The expression of AHLs correlates with different developmental phases of granulation. (a) HPLC-MS/MS profiling of AHLs extracted from the sludge supernatant during granulation. The identity and quantity of individual AHLs present in each sample were compared with the multiple reaction monitoring profiles of 13 standard AHLs.
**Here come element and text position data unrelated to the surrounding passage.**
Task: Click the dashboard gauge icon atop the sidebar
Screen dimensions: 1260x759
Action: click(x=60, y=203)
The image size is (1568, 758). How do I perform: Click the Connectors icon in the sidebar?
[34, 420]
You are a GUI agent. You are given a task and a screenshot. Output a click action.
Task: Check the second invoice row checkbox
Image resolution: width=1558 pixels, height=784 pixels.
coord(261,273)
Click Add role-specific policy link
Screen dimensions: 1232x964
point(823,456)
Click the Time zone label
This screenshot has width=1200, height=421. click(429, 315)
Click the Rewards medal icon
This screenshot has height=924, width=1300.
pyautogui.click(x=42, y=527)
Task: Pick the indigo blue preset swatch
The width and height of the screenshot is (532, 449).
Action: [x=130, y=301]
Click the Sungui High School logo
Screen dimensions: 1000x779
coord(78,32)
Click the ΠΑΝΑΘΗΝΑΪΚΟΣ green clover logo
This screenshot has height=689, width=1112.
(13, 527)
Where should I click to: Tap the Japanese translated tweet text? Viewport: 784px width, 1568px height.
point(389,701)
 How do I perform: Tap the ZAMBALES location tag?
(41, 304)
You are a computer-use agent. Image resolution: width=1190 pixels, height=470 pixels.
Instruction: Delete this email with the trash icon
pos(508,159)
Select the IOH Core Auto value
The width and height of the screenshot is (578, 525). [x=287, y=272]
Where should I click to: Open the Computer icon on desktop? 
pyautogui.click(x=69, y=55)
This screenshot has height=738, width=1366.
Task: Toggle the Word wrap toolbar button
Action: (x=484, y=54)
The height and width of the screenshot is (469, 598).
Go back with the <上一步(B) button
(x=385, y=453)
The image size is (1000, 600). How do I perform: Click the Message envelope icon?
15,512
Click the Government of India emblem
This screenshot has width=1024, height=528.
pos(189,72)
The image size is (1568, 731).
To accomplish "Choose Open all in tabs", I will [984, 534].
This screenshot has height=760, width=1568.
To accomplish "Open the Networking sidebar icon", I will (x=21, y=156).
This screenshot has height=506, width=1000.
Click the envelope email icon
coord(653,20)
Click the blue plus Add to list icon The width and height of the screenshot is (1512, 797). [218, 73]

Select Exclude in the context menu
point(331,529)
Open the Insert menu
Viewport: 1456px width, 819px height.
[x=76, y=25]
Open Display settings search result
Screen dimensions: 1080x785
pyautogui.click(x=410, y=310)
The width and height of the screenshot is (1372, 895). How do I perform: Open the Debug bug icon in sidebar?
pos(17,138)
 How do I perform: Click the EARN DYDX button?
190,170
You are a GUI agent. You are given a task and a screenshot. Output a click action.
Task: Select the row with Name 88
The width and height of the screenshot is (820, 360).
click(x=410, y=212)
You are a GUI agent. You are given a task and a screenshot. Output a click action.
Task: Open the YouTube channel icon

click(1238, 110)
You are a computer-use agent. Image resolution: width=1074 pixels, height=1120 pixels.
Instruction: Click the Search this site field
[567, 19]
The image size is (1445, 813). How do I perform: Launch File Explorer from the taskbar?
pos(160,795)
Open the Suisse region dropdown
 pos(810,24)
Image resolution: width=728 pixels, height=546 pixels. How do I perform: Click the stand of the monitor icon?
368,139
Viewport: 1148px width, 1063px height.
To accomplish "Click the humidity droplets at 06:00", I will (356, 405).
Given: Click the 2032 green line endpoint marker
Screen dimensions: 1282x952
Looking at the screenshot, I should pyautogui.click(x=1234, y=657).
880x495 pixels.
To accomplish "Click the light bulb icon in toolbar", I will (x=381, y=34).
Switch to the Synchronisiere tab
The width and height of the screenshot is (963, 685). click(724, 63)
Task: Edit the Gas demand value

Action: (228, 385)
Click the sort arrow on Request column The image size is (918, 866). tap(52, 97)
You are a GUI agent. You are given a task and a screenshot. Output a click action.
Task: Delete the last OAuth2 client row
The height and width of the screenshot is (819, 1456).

A total of six AHLs are shown (the remaining seven AHLs were below the detection limit). The data were normalized to the respective sample biomass. Error bars are defined as s.e.m. (n=3, technical replicates). The dotted line separates the different developmental phases of granulation, that is, phases I–V while n.d. represents ‘not determined’. (b) Unsupervised clustering of Pearson correlations between individual AHLs and sludge particle size (d0.5 or 50th percentile distribution) at specific phase transitions. False discovery rate (FDR) corrections for multiple comparisons were performed and significant differences are indicated as follows: *P<0.05, **P<0.01 and ***P<0.001.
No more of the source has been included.